MATERIALS PROVIDED ▸
--

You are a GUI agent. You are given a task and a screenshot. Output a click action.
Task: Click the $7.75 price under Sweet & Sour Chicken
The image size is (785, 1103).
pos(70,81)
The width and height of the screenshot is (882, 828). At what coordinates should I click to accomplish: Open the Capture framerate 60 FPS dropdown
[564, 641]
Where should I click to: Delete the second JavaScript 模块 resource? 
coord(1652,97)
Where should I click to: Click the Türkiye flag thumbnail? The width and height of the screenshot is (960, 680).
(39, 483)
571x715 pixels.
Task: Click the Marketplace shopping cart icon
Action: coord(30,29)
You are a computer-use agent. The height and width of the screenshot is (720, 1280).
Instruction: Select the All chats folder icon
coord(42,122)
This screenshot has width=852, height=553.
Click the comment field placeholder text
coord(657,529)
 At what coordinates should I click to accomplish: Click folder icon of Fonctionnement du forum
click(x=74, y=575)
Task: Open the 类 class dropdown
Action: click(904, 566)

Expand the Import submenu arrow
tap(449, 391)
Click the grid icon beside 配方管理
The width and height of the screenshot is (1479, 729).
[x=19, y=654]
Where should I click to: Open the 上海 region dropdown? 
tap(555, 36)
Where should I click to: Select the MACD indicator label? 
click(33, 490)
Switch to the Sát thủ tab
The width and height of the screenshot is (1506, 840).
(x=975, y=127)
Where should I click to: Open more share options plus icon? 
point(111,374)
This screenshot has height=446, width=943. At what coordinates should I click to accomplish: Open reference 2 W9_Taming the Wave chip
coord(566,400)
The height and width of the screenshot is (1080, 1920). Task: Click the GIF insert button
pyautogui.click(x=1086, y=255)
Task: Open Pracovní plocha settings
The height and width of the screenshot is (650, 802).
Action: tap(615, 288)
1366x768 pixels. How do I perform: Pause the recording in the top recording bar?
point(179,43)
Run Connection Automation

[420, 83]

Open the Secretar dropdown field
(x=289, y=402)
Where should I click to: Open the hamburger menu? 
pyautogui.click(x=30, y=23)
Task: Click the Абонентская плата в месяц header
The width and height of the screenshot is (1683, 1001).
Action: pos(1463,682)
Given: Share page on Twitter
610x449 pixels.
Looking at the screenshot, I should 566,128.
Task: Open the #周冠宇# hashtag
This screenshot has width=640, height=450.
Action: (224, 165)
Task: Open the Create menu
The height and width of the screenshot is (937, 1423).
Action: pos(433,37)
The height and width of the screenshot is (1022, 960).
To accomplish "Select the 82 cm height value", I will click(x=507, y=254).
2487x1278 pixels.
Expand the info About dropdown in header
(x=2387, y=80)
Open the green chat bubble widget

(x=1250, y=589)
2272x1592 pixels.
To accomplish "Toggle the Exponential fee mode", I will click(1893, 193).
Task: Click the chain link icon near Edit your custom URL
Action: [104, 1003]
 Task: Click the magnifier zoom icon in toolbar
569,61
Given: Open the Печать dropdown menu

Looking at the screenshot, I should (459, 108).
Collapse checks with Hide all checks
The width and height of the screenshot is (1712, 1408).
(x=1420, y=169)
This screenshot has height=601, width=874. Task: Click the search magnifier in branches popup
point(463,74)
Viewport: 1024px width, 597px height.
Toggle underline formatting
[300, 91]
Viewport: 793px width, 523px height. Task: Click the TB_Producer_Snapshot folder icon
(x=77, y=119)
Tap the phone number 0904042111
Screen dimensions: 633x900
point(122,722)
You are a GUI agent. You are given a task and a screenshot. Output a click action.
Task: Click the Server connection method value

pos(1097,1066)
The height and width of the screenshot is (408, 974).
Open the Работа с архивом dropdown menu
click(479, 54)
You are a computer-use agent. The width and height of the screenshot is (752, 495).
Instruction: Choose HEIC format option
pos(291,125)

--

JOB ▸ Can you reproduce the material between the lines holding "Switch to the Sát thủ tab" and "Action: tap(615, 288)", inclusive, shifting every click coordinate in the answers by -145 and leaving all other lines unchanged?

EXERCISE ANSWER ▸
Switch to the Sát thủ tab
The width and height of the screenshot is (1506, 840).
(x=830, y=-18)
Where should I click to: Open more share options plus icon? 
point(-34,229)
This screenshot has height=446, width=943. At what coordinates should I click to accomplish: Open reference 2 W9_Taming the Wave chip
coord(421,255)
The height and width of the screenshot is (1080, 1920). Task: Click the GIF insert button
pyautogui.click(x=941, y=110)
Task: Open Pracovní plocha settings
The height and width of the screenshot is (650, 802).
Action: tap(470, 143)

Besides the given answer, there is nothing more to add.